**과제 안내**.
아래 항목에서 "Describe the element at coordinates (1266, 477)" 문구가 들어 있는 줄부터 항목의 맨 끝까지를 양 끝 줄을 포함하여 그대로 옮겨 쓰시오.

**자료**.
☆ ☆ ☆ ☆
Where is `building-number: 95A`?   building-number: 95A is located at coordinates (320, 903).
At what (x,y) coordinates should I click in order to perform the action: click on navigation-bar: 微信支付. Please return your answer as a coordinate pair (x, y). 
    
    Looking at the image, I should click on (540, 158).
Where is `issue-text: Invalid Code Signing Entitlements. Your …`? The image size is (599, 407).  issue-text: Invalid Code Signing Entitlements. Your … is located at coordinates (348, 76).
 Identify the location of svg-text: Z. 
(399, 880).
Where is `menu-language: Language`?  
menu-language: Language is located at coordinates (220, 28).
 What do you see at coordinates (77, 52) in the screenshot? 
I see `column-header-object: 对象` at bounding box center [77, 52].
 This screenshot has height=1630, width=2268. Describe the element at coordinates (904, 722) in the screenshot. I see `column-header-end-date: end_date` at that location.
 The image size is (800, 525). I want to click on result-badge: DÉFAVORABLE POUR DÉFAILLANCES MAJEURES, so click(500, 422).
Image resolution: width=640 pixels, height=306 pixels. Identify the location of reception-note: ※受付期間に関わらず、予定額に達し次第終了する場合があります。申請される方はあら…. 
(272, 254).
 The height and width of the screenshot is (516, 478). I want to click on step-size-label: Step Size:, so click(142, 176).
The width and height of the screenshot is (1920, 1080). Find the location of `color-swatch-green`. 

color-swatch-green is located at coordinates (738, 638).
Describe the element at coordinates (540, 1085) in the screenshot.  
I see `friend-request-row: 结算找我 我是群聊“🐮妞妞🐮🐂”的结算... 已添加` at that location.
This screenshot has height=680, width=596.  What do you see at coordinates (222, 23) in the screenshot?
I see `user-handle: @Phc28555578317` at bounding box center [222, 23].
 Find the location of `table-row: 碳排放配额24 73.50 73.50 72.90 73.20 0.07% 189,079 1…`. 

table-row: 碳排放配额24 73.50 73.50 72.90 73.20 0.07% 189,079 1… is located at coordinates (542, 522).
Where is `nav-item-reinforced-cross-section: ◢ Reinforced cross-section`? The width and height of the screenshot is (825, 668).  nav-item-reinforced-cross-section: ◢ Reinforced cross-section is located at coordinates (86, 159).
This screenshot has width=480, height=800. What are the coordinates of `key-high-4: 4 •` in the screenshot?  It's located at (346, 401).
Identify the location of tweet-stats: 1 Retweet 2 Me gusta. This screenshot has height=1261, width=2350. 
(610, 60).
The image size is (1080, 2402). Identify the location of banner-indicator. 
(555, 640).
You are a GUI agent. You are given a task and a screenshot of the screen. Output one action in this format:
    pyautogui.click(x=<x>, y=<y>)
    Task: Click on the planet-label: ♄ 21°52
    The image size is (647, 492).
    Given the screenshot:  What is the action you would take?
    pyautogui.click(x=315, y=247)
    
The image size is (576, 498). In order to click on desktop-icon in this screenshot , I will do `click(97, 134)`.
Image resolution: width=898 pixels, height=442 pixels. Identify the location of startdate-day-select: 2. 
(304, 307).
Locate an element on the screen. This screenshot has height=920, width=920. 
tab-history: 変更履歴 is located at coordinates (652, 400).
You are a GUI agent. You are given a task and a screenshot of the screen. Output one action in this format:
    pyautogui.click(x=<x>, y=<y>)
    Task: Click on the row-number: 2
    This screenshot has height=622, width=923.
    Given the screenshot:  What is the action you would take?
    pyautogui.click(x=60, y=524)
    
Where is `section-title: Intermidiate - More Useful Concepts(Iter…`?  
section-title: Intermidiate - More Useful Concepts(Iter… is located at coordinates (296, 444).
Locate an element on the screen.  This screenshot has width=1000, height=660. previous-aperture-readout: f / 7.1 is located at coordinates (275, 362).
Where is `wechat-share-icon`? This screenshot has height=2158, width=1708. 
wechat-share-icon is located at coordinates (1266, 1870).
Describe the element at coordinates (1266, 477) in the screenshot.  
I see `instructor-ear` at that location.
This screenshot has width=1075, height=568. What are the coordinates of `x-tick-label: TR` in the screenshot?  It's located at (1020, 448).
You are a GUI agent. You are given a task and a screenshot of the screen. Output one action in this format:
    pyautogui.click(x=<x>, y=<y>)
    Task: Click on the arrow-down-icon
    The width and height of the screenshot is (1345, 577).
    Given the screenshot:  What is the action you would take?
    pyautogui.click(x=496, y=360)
☆ ☆ ☆ ☆
**답안란**.
Describe the element at coordinates (1266, 477) in the screenshot.  
I see `instructor-ear` at that location.
This screenshot has width=1075, height=568. What are the coordinates of `x-tick-label: TR` in the screenshot?  It's located at (1020, 448).
You are a GUI agent. You are given a task and a screenshot of the screen. Output one action in this format:
    pyautogui.click(x=<x>, y=<y>)
    Task: Click on the arrow-down-icon
    The width and height of the screenshot is (1345, 577).
    Given the screenshot:  What is the action you would take?
    pyautogui.click(x=496, y=360)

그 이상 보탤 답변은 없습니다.